Well, If the Government Says It's OK to Lie...

I'm almost embaressed to have expressed such outrage in my last entry over the legislation granting meat and poultry producers government-approved permission to lie about being organic if the cost of organic feed gets too expensive. After all, it's not like we aren't lied to constantly. Still, I think it's going a bit too far when the government actually enacts legislation explicitly saying "go ahead and lie if it costs too much to be honest."

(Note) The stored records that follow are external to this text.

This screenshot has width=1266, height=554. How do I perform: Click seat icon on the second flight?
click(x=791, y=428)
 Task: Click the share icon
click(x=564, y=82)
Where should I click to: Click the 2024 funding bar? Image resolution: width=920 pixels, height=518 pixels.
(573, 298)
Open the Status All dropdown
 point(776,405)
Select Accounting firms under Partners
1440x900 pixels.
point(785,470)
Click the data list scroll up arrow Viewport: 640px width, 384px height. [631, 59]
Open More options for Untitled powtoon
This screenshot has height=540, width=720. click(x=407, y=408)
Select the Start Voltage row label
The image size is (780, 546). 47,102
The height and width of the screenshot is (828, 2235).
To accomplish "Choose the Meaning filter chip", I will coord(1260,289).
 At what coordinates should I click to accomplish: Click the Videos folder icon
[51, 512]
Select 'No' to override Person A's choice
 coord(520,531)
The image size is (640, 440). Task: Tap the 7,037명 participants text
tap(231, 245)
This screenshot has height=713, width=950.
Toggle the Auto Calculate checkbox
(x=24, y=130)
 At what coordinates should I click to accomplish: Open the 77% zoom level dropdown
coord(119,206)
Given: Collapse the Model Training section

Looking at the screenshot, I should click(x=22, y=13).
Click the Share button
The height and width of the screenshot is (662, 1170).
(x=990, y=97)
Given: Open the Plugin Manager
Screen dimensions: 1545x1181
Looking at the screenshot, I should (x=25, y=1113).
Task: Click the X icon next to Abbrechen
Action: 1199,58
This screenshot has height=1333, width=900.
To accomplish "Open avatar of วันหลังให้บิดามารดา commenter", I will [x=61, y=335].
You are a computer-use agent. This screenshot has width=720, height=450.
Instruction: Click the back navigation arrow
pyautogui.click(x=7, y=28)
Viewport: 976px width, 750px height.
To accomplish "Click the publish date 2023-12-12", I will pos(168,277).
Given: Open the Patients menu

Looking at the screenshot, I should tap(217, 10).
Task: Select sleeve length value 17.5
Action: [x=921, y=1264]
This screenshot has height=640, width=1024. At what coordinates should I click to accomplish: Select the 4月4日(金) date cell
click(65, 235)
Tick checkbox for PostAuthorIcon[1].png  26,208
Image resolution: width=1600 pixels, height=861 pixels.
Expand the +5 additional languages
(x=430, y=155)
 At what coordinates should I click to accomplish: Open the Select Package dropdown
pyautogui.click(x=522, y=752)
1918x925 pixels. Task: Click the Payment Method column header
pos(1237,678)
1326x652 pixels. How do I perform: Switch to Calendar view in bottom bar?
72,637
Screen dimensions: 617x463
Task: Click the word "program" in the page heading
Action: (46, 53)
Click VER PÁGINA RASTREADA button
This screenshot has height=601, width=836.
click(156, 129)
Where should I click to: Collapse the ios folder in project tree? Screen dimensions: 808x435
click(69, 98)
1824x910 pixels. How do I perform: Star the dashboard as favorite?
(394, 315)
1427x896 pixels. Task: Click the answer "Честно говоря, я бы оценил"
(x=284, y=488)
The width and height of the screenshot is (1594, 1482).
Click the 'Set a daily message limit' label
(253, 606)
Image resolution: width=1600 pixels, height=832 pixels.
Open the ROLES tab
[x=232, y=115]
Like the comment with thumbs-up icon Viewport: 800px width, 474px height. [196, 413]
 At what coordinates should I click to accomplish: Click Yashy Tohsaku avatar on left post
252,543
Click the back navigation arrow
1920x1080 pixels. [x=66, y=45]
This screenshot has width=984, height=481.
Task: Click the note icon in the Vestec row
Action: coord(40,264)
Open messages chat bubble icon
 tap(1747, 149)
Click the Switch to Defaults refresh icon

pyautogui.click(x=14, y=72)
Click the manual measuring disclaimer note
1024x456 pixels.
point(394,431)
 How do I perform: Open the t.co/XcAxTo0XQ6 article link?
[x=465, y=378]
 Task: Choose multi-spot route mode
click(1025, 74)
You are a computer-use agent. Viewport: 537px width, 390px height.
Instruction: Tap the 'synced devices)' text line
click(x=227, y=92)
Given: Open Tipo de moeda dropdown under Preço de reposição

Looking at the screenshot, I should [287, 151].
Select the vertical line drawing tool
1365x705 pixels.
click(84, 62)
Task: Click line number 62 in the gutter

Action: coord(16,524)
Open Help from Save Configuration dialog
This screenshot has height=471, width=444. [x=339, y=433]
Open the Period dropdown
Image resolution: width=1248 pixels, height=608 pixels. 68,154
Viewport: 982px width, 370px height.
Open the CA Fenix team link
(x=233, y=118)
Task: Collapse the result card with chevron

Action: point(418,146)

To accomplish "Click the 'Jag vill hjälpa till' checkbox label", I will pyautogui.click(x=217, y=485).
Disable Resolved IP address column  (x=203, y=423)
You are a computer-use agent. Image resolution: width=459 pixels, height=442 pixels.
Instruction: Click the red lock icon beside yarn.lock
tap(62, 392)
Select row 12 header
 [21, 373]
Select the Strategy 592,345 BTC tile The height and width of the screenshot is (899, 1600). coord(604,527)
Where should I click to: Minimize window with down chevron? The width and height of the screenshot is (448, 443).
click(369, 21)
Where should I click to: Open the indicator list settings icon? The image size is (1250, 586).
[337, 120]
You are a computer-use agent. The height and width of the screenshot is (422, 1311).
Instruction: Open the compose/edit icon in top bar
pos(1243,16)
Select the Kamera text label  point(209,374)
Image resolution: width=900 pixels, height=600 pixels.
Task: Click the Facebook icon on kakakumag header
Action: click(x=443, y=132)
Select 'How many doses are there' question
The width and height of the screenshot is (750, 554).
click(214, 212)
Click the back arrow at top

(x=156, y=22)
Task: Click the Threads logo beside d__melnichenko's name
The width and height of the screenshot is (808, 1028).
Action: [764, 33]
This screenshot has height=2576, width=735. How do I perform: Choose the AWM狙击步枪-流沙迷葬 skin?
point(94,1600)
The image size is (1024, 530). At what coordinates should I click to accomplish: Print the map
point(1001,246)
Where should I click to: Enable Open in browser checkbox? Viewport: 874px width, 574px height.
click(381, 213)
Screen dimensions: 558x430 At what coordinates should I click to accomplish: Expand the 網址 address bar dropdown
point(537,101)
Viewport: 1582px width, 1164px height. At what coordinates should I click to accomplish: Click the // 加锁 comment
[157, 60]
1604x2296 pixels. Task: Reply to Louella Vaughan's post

Lying to protect the bottom line is commonplace nowadays. It is what Enron and all the other corporate accounting scandals are all about. And a recent report revealed a rise in the number of labs testing air water and soil samples for the Environmental Protection Agency that have been caught falsifying test results. According to an Associated Press story in the Philadelphia Inquirer on January 22, 2003 (I'll provide a link to the story if I find one that doesn't lead to a charge-to-view archive), "the fraud has caused millions of people to fill their cars with substandard gas that may have violated clean-air standards or to drink water that was not properly tested for safety....In addition, officials making decisions at hazardous-waste clean-up sites have relied on companies that fraudulently tested air, water and soil samples." One of the major reasons cited for this lab misconduct in falsifying results is "efforts to cut costs."

I don't imagine that Republican Congressman Nathan Deal of Georgia, who sponsored the law allowing meat and poultry producers to say their products are organic even when they aren't, eats much organic chicken himself. But he may very well be filling his car with substandard gasoline, drinking water with a high arsenic level and eating food contaminated with feces, thanks to corporations and laboratories that aren't bothering to wait for him to sponsor legislation legalizing their lies about their ingredients and standards.

And you also start to think: why should the little guy get left out? Suppose someone has a big credit card debt that's hurting their bottom line. Why shouldn't they simply start to lie, claim that these credit card charges aren't theirs, that they are a victim of fraud? Nothing wrong with that, is there? It's the American way....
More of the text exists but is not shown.